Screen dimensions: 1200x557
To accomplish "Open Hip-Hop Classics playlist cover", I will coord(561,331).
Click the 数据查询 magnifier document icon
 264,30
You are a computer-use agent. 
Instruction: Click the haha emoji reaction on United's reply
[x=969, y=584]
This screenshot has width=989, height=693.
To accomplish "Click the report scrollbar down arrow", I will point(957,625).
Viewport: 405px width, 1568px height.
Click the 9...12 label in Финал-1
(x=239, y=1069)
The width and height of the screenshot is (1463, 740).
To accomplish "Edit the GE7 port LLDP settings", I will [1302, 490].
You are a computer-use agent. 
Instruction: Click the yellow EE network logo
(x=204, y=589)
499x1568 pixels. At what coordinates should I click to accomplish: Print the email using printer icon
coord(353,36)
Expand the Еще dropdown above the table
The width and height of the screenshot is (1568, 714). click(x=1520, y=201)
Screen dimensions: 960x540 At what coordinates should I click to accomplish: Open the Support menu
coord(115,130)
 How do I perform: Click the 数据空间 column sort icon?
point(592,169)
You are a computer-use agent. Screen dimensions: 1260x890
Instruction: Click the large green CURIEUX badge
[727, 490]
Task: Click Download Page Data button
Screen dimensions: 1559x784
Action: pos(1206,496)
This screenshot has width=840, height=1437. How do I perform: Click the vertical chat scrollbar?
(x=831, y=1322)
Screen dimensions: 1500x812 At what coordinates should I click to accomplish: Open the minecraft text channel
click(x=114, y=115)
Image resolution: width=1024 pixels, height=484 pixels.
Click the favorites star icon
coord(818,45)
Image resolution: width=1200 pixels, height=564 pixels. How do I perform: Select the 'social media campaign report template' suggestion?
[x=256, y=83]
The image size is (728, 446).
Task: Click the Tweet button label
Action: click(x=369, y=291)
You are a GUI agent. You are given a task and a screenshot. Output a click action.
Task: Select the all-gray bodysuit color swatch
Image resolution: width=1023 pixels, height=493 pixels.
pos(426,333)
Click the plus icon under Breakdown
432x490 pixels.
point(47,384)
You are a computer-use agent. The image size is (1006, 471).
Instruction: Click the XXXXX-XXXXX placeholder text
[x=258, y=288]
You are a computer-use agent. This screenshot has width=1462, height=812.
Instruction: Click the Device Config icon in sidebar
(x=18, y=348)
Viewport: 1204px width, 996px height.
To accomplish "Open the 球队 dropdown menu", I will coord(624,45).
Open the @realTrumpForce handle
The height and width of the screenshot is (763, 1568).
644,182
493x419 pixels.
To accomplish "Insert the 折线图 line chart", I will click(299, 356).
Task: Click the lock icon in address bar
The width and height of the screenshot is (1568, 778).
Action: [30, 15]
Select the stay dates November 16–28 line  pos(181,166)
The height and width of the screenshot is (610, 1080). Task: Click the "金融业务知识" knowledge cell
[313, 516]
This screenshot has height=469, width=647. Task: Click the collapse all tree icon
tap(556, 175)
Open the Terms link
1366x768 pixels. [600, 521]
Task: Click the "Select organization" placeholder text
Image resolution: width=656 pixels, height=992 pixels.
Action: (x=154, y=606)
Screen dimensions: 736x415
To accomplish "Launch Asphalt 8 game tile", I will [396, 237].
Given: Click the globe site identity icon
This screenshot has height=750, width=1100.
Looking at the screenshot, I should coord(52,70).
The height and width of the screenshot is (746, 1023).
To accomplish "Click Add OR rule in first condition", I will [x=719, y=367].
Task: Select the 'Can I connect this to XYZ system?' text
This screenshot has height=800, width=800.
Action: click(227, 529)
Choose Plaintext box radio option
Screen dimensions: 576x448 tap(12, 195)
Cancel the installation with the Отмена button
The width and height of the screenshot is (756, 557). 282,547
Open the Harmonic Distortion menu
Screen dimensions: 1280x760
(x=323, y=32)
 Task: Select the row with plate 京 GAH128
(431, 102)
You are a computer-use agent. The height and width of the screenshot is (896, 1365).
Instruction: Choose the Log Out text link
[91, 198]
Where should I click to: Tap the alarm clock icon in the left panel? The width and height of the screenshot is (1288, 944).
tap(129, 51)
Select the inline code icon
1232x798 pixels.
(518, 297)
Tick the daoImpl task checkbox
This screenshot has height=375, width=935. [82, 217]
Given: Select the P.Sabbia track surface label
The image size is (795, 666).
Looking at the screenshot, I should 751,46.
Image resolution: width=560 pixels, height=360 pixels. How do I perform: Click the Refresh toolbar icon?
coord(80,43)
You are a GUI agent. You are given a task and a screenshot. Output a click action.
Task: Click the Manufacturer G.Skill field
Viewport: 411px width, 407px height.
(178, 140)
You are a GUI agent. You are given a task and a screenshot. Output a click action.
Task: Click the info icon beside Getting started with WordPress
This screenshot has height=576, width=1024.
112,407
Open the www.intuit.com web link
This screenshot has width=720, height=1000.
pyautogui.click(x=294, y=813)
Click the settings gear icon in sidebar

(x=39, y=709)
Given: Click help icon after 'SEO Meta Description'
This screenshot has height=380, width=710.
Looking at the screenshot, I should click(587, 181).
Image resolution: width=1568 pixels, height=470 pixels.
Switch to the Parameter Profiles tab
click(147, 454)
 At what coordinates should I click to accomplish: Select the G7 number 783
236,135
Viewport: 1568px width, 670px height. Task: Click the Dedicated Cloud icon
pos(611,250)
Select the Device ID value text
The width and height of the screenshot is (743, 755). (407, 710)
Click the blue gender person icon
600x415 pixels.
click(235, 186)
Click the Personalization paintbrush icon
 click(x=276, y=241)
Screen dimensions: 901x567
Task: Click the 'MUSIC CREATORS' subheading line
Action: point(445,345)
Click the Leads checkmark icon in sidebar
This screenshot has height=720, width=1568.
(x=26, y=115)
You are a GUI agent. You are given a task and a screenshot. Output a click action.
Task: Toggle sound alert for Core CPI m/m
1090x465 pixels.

******

■ **Exercise**
Write the lines again exactly, from the first line of the material above to the line that includes "This screenshot has width=989, height=693.", both included. Leave out all the rest.

■ **Output for this task**
Screen dimensions: 1200x557
To accomplish "Open Hip-Hop Classics playlist cover", I will coord(561,331).
Click the 数据查询 magnifier document icon
 264,30
You are a computer-use agent. 
Instruction: Click the haha emoji reaction on United's reply
[x=969, y=584]
This screenshot has width=989, height=693.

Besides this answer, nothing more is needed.